P2IAT 软件适用于各种飞机和结构配置。不过,该软件使用自己的疲劳裂纹增长算法。P2IAT 无法使用任何经过验证的疲劳裂纹增长代码。另一个主要缺点是 P2IAT 软件是用 Python 2.7 编写的,而 Python 2.7 已不再支持。将 P2IAT 软件翻译成 Python 3 的努力并不成功。如果要进一步开发 P2IAT,就必须对软件进行大量重写,使其达到最新标准。
为演示 P2IAT,在战斗机机翼外侧选择了 14 个位置。两架退役机翼在实验中装载了不同的飞行历史记录,即专门为实验创建的载荷历史记录。P2IAT 和传统方法跟踪加载情况,以确定何时需要进行结构检查。对 P2IAT 和 CIAT 的结果进行比较,以确定 P2IAT 是否减少了结构检查的次数。进行该实验的初衷是希望 P2IAT 能够显著减少检查次数。需要证明的是,检查频率仍然足以在疲劳裂纹导致故障之前发现它们。

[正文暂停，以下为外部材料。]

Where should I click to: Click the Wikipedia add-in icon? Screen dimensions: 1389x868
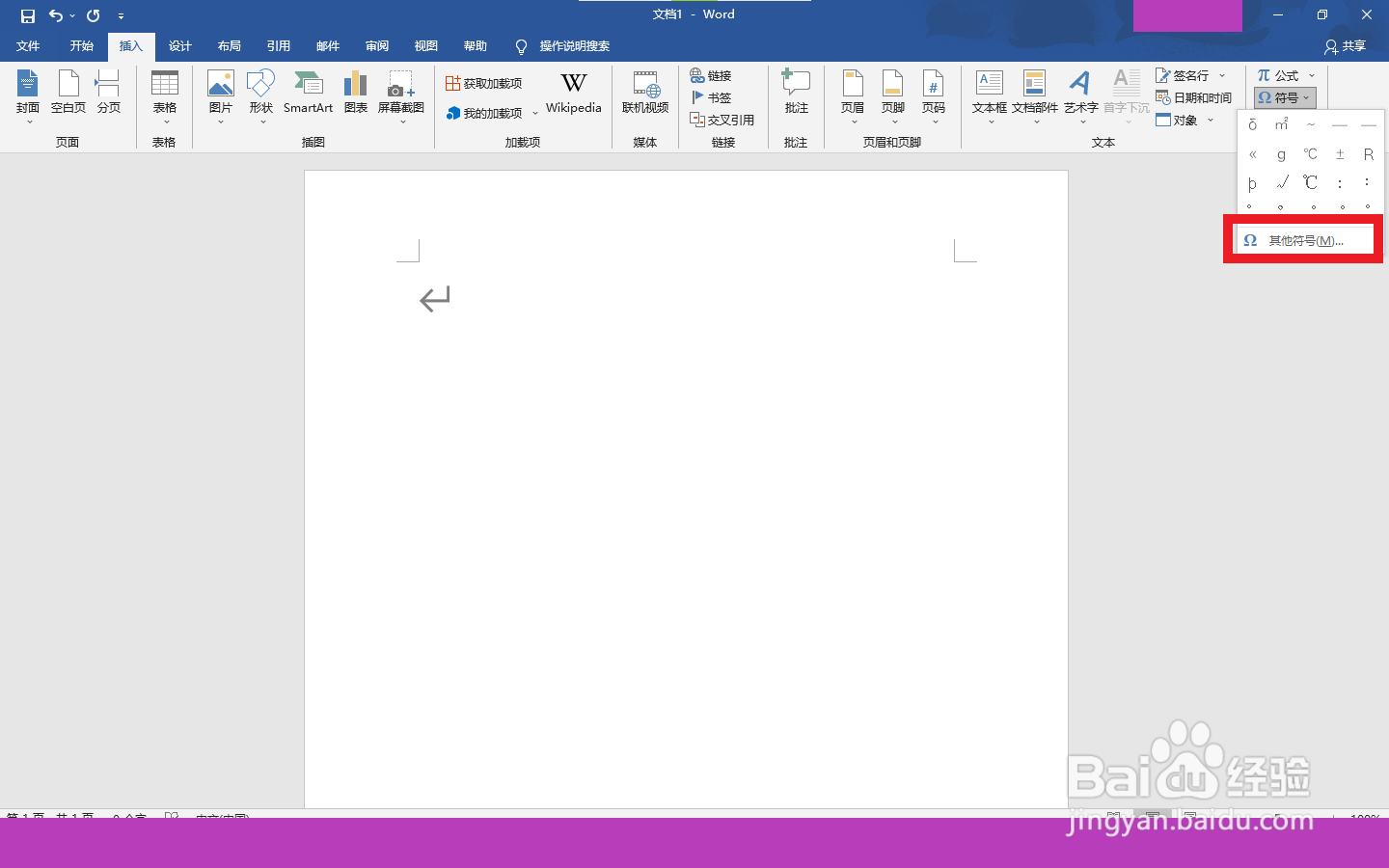coord(574,93)
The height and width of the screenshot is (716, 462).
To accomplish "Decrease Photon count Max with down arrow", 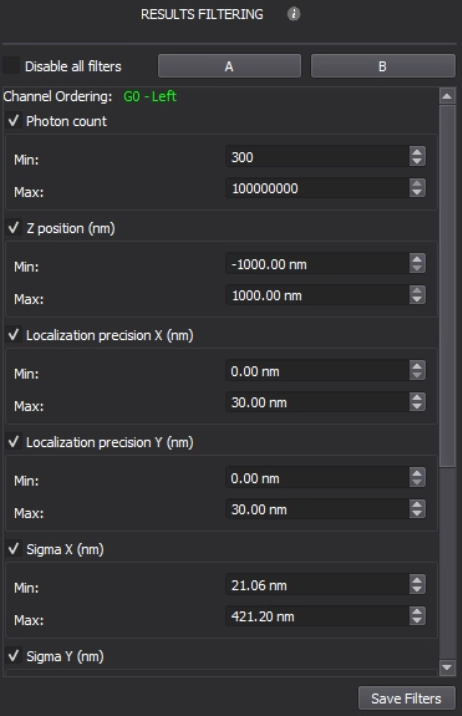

P2IAT 的检查频率与 CIAT 相同或更高。由于 CIAT 几乎不存在安全或结构完整性问题,因此使用 P2IAT 来保护结构完整性就没有意义了。使用断裂概率软件 PROF 计算 CIAT 检查的 SFPOF 表明,在大多数情况下,检查前 SFPOF 超过 10^-7。因此,P2IAT 的检查次数应多于 CIAT,因为 P2IAT 试图将 SFPOF 保持在 10^-7 以下。
与 CIAT 相比,P2IAT 并未显示出优势。原因之一可能是 P2IAT 分析中包含的所有不确定性。人们认为,根据检测结果和已知负载更新分析结果将通过 DBN 大大降低整体不确定性。这种不确定性的减少似乎并没有发生。